Automated incident detection and remediation with Azure SRE Agent + GitHub Copilot
For background and architecture context, see the companion article: Beyond the Alert: Building Self-Healing Pipelines with Azure SRE Agent and GitHub Copilot
Traditional incident response is manual: an alert fires, an on-call engineer is paged, they investigate logs, file a ticket, fix the code, open a PR, and wait for CI/CD. The whole cycle can take hours.
This demo collapses that loop. Azure SRE Agent continuously monitors Application Insights telemetry, performs root-cause analysis when anomalies appear, and hands structured findings to GitHub Copilot — which opens a fix PR without waiting for a human to start the investigation. The only human step is reviewing and merging the PR.
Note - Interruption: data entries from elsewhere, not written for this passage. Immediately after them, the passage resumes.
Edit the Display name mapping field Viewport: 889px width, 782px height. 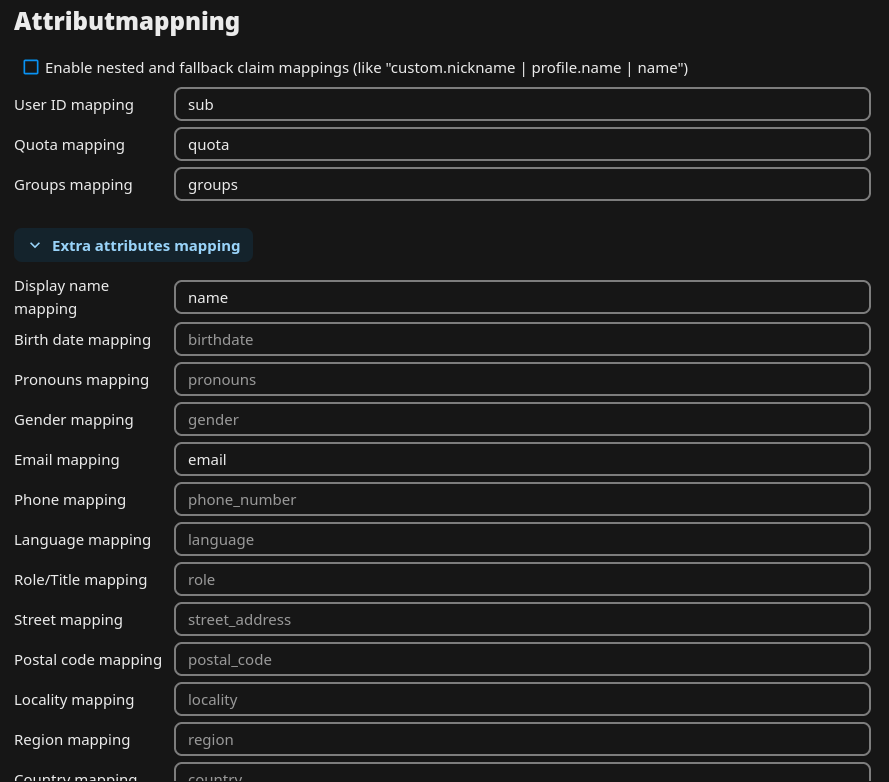pos(522,297)
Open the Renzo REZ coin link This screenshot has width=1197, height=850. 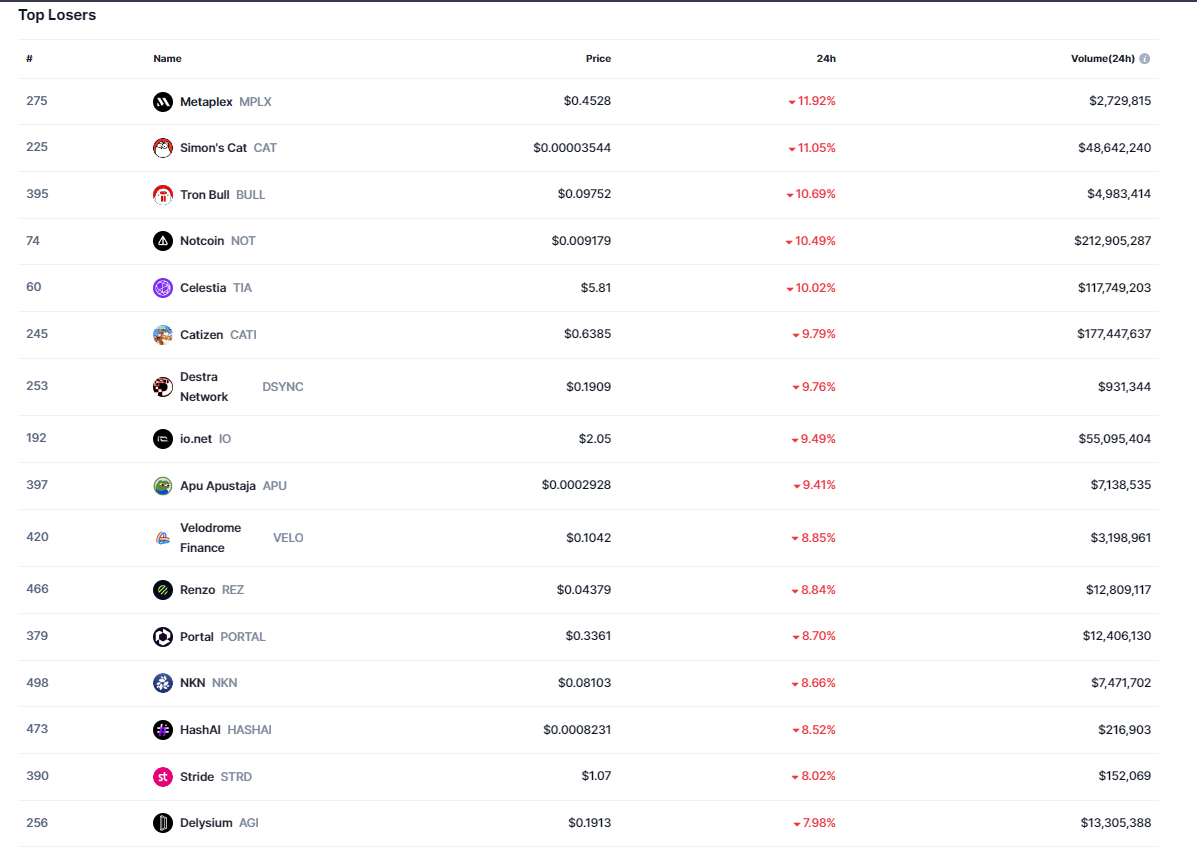pos(198,590)
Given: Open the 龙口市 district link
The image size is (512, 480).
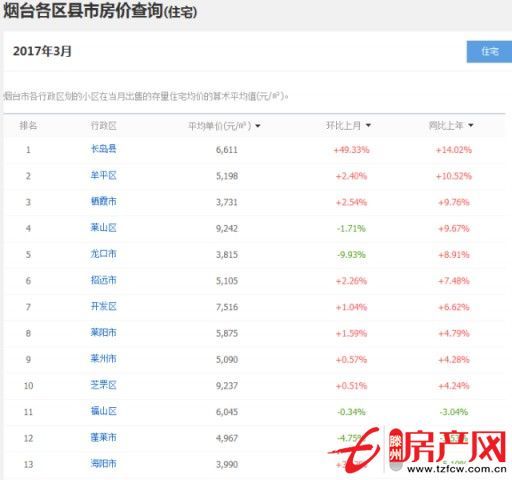Looking at the screenshot, I should tap(103, 254).
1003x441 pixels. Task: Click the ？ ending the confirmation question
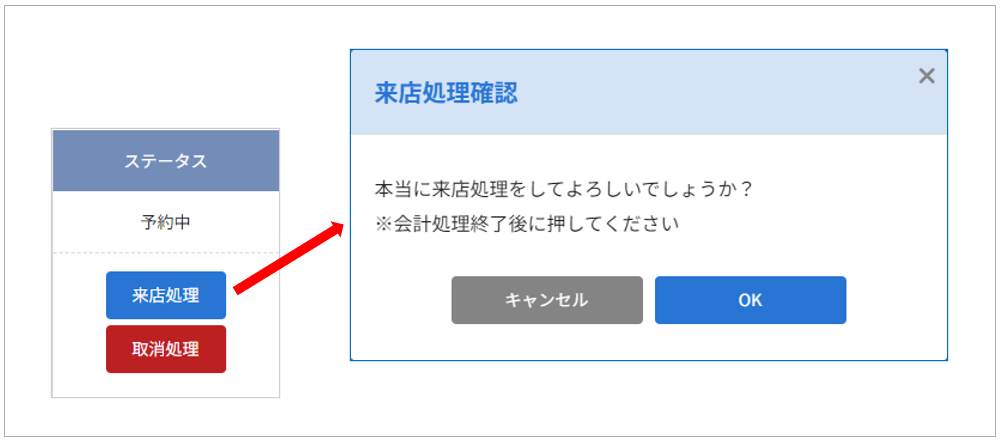[x=743, y=191]
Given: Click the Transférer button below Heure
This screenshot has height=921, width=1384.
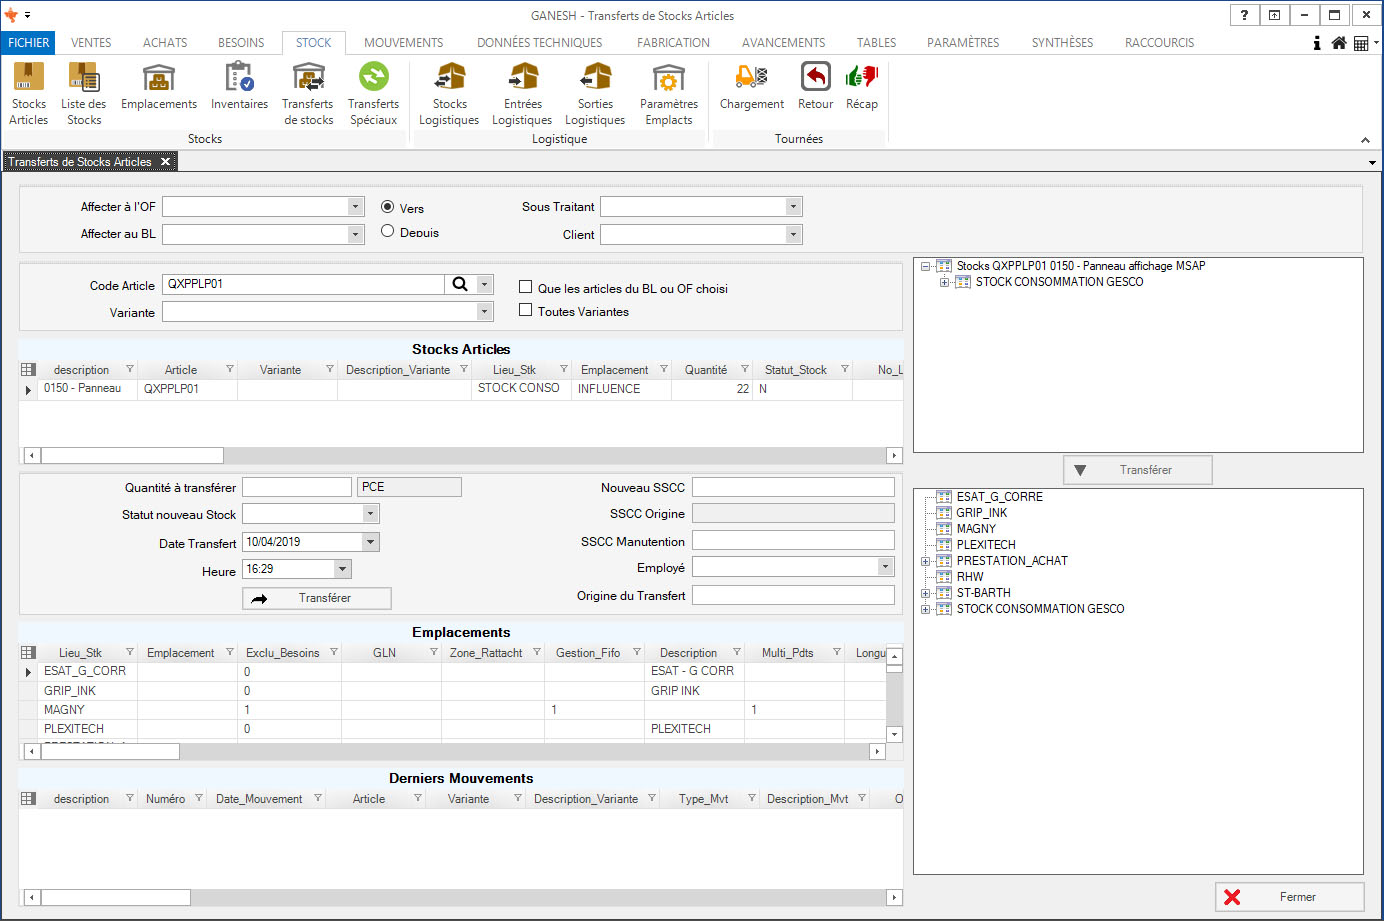Looking at the screenshot, I should [316, 598].
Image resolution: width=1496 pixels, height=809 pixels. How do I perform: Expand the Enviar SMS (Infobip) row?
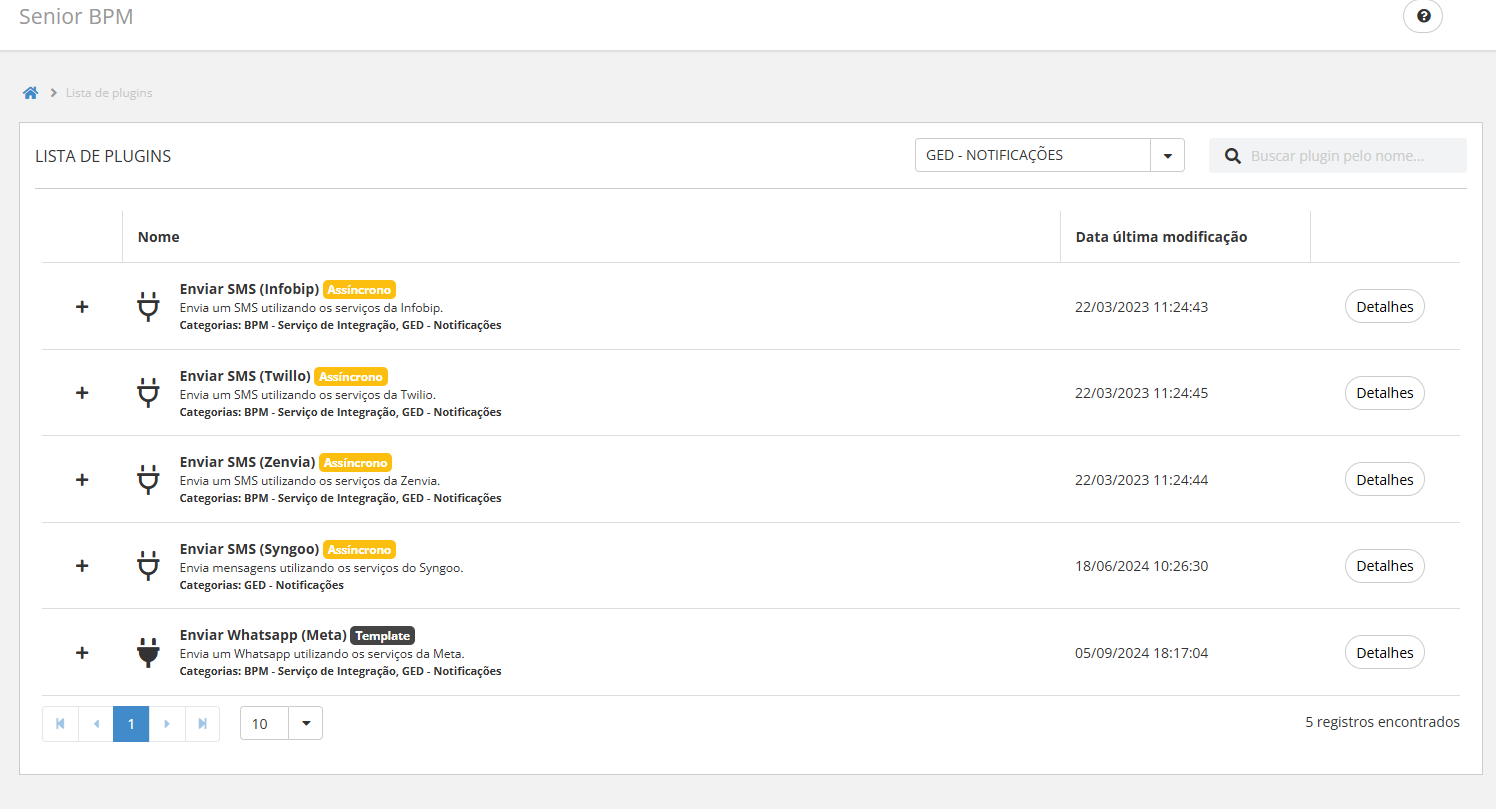[82, 307]
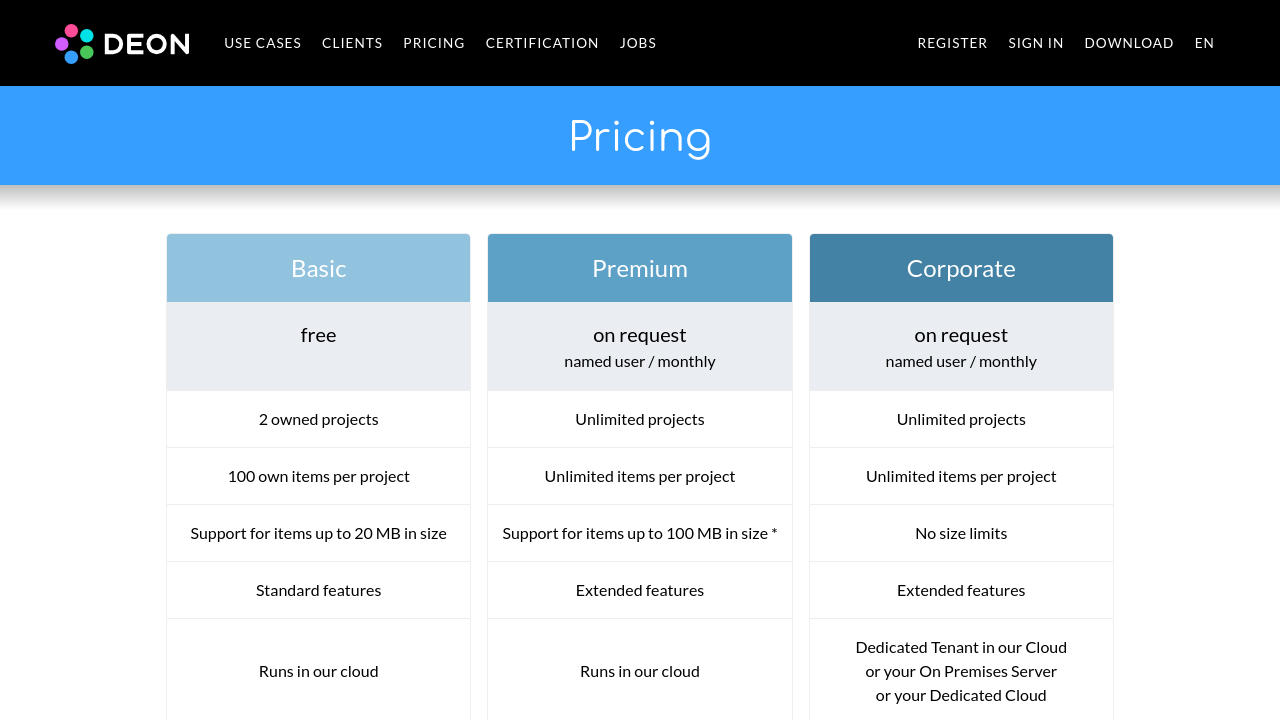Click Basic's 2 owned projects row

pyautogui.click(x=319, y=419)
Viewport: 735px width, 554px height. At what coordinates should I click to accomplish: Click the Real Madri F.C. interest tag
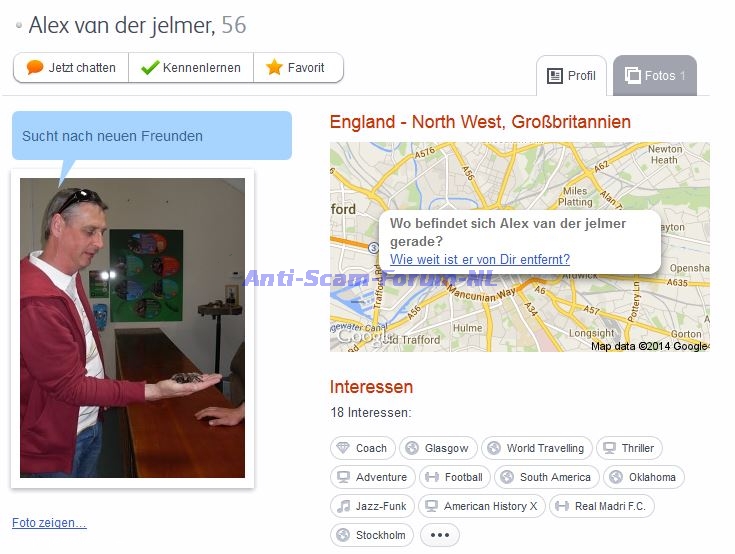(601, 506)
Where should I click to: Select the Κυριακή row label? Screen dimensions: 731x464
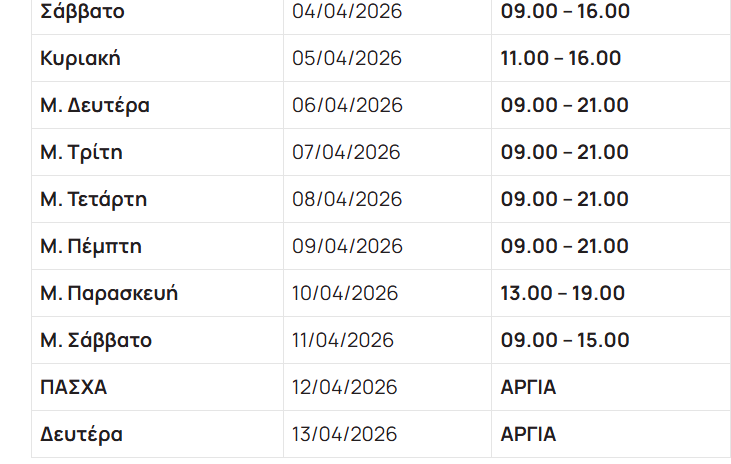80,58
| Step | Tool | What happens |
|---|---|---|
| 1 | Container Apps + Load Generator | Synthetic traffic hits a deliberately broken API |
| 2 | Application Insights / Log Analytics | Exception rate spike and failure metrics detected |
| 3 | Azure SRE Agent | Root-cause analysis; files an Azure DevOps work item to track the incident |
| 4 | Azure SRE Agent | Creates a GitHub Issue with diagnostic context; assigns the Copilot coding agent |
| 5 | GitHub Copilot Coding Agent | Reads the GitHub Issue, opens a fix PR on a new branch |
| 6 | Human reviewer | Reviews the PR and merges — the human gate |
| 7 | GitHub Actions | CI/CD deploys the fix; error rate returns to zero |
flowchart TD
ACA["Azure Container Apps\n+ Load Generator Job\n(5-min cron, synthetic traffic)"]
AI["Application Insights\nLog Analytics"]
SRE["Azure SRE Agent\n(investigates, deduplicates)"]
ADO["Azure DevOps\nWork Item\n(tracks incident)"]
GHI["GitHub Issue\n(assigned to Copilot)"]
COP["GitHub Copilot Agent\n(creates branch + fix PR)"]
HUM["Human Review + Merge\n— the human gate —"]
CICD["GitHub Actions CI/CD\nClean API deployed ✓"]
ACA -->|"exceptions + metrics"| AI
AI -->|"alert threshold breached"| SRE
SRE -->|"files bug"| ADO
SRE -->|"creates issue"| GHI
GHI -->|"reads issue"| COP
COP --> HUM
HUM -->|"merge triggers"| CICD
Infrastructure — all deployed via Terraform:
| Resource | Purpose |
|---|---|
| Azure Container Registry | Stores sre-api and sre-loadgen images |
| Azure Container Apps | Hosts the FastAPI backend |
| Container Apps Job | Runs the synthetic load generator on a 5-minute cron |
| Cosmos DB | Order and customer data |
| Log Analytics + Application Insights | Telemetry collection and querying |
| Key Vault + Managed Identity | Secure credential management |
Azure SRE Agent (Microsoft.App/agents) |
AI-driven monitoring and investigation |
git clone https://github.com/jonathanscholtes/azure-sre-agent-github-demo
cd azure-sre-agent-github-demo
az login
.\deploy.ps1 -Subscription "<subscription-name-or-id>" -SetupGitHub→ Full deployment guide — infrastructure, GitHub OIDC, SRE Agent portal configuration, branch protection setup, and troubleshooting tips.
→ Walkthrough — bug injection, live demo flow, and reset instructions.
This project is licensed under the MIT License.
This code is provided for educational and demonstration purposes only.
It is not intended for production use and is provided "AS IS" without warranty of any kind. Users are responsible for ensuring compliance with applicable regulations and security requirements. Azure services incur costs — monitor your usage and delete resources when you are done.